**Gösterilen Metin**.
┌────────
“Niye kaçıyorsunuz? Durun
burada, niye gidiyorsunuz? Peki niye kaçıp gidiyorsun o zaman? Nereye
kaçarsanız kaçınız, sizi bulacağız. Madem dürüstsünüz neden kaçıyorsunuz”
şeklinde efelenip, sahip olduğı gücün kendisini sarhoş, gözlerini kör etmiş
olması haliyle meydan okuyor muhterem... Tam bir somun pehlivanı edası...
Peki; kaçmak sadece dürüst
olmama durumu ile izah edilebilir birşey mi acaba? Sadece dürüst olmayanlar mı
kaçar? Dürüst olanlar kaçmaz mı yani? Sadece sahtekarlar mı kaçar? Korkarak
kaçanlar, başına muktedirlerin ne çorap öreceğini görerek kaçamazlar mı?
Kaçmanın bir çaresizlik olma ihtimali nedir? Bir ülkeden kaçışlar ne zaman başlar,
ne zaman artar, insanlar neden kaçarlar? Kaçışın hukuki ve sosyolojisi nedir?
└────────
**Verilen Malzeme**.
┌────────
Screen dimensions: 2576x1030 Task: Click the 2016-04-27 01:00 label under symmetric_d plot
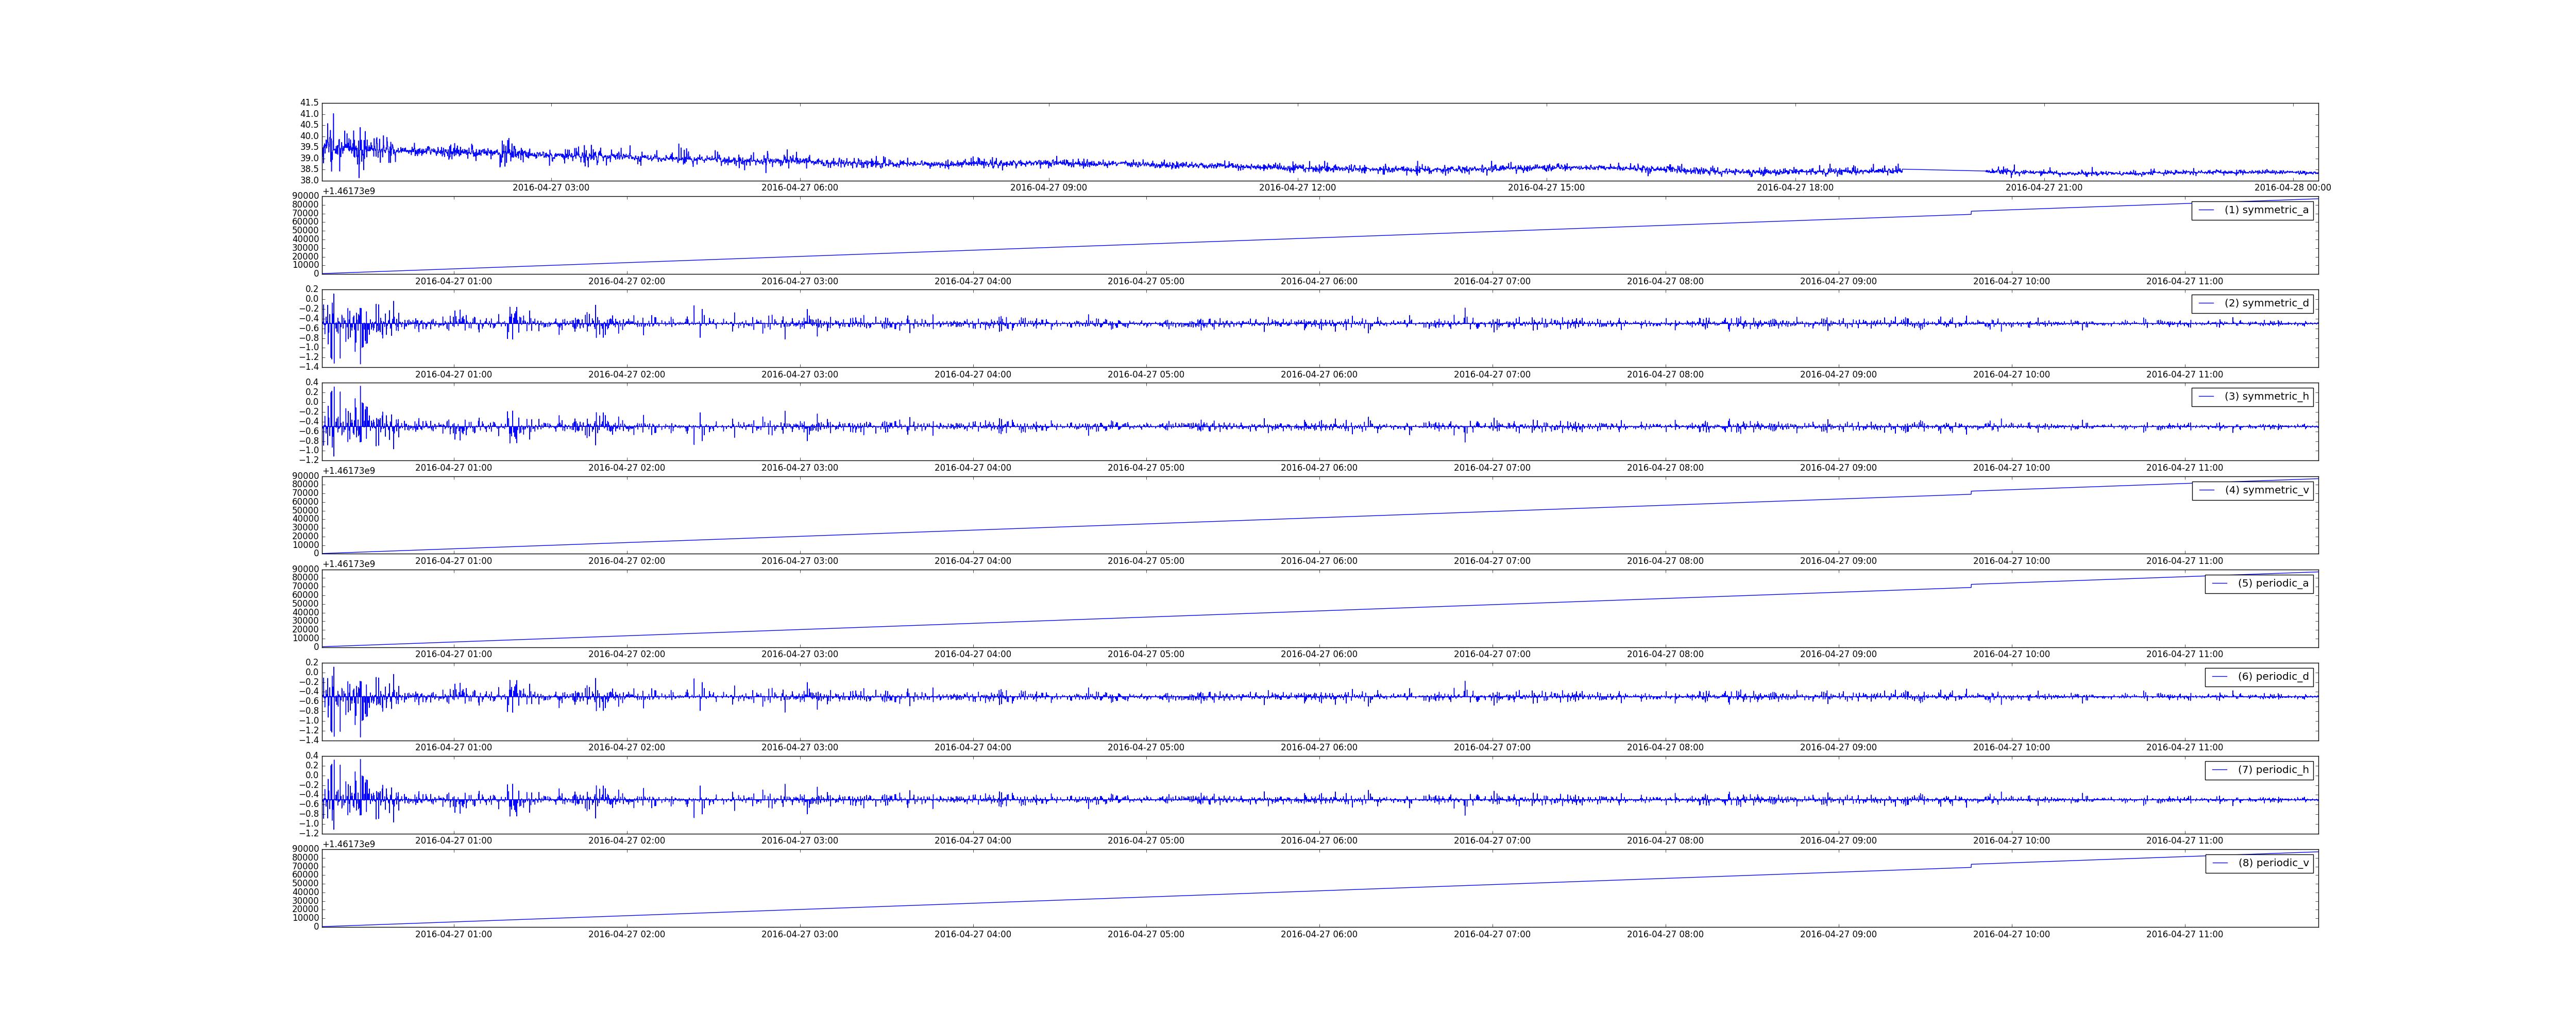point(453,375)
└────────
**Görev Listesi**.
1. Metinde "Peki; kaçmak sadece" ifadesinden "görerek kaçamazlar mı?" ifadesine kadar olan kısmı, "sahtekarlar" kelimesinin yerine "dolandırıcılar" koyarak yeniden yazın.
2. Metne göre aşağıdaki soruları cevaplayın.
(a) Alıntılanan konuşmada, nereye kaçarlarsa kaçsınlar onlara ne yapılacağı söyleniyor?
(b) Meydan okuyan kişinin tavrı hangi edaya benzetiliyor?
(c) Metin, kaçmanın ne olma ihtimalini soruyor?
Malzeme, metinden ayrı ve kendi başına duran bir bölümdür.

**Çözülmüş Alıştırma**.
1.
Peki; kaçmak sadece dürüst
olmama durumu ile izah edilebilir birşey mi acaba? Sadece dürüst olmayanlar mı
kaçar? Dürüst olanlar kaçmaz mı yani? Sadece dolandırıcılar mı kaçar? Korkarak
kaçanlar, başına muktedirlerin ne çorap öreceğini görerek kaçamazlar mı?

2.
(a) Onların bulunacağı söyleniyor: "sizi bulacağız."
(b) Somun pehlivanı edasına.
(c) Bir çaresizlik olma ihtimalini.